STM32 gotchas
163.UART Rx corruption if glich occurs during 2nd half of stopbit

Byte received by UART may be received as corrupted, i.e. having a different value than received, if a glitch (a short 0 pulse) occurs during second half of stopbit. There's no indication that this occured in the UART's flags, RXNE is set as normally.

This issue pertains probably to the "new" UART used in all STM32 since 'F0/'F3. It is documented in an erratum e.g. for 'G0B1, but was observed e.g. also on 'L431 which errata don't contain this erratum. It takes time until ST propagates a new erratum to all relevant models' errata.

What could be the possible mechanism of this problem?
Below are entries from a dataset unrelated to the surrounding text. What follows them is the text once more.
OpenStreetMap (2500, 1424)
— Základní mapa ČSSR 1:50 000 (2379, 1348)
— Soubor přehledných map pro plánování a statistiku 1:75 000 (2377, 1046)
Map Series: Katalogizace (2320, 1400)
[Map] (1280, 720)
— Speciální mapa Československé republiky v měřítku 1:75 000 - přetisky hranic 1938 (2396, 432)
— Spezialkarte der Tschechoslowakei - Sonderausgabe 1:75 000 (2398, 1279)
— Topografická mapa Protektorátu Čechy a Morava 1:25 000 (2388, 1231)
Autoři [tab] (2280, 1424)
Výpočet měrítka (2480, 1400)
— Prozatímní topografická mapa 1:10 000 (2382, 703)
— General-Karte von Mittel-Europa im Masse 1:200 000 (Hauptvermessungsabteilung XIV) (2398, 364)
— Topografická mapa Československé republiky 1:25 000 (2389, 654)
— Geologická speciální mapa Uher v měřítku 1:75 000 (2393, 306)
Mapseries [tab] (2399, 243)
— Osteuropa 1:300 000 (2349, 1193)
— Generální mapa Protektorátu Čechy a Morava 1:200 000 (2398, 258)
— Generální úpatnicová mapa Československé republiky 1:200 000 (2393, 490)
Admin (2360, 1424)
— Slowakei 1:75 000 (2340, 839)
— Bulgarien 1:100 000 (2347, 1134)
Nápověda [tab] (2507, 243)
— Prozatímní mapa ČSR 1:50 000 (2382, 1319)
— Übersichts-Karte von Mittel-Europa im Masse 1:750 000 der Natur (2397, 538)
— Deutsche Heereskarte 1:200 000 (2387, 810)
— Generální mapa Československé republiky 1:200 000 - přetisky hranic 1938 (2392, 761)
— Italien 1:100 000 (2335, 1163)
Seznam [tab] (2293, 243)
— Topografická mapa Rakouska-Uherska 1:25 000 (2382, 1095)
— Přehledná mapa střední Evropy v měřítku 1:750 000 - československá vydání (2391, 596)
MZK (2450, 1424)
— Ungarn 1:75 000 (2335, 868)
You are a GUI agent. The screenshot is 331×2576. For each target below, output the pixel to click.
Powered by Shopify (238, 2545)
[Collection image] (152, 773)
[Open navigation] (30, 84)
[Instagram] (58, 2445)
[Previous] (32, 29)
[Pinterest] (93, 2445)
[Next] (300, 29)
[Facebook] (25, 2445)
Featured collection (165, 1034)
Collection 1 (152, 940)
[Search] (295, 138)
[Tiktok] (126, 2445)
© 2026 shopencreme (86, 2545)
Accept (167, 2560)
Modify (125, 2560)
UARTs should stop the Rx process by sampling the stopbit at its middle, as due to possible timing mismatch between transmitter and receiver, this may be in reality the end of stopbit and it's just time to start to wait for the next frame's startbit downgoing (leading) edge. The just received frame should be transferred to the Rx buffer at this point, and the RXNE flag should be risen.

Here, transfer of the received frame appears to be delayed for some reason. The glitch (a short 0 pulse) during startbit detection should be ignored; however, it appears that it also through some error in design impacts the frame which is still in the receiver's shift register (or its equivalent), and then the corrupted frame is transferred to the Rx buffer.

How can such glitch happen? UART transmitters which can control a transceiver (e.g. RS485) often switch the transceiver's direction at the middle of last transmitted byte (again, to accomodate for possible timing mismatch between parties on a shared bus and prevent collision). Some less-than-perfect combination of transceivers and their loads (e.g. cables) may result in such short unwanted glitch to be generated. UARTs are normally designed to ignore short glitches, so such conditions usually go unnoticed.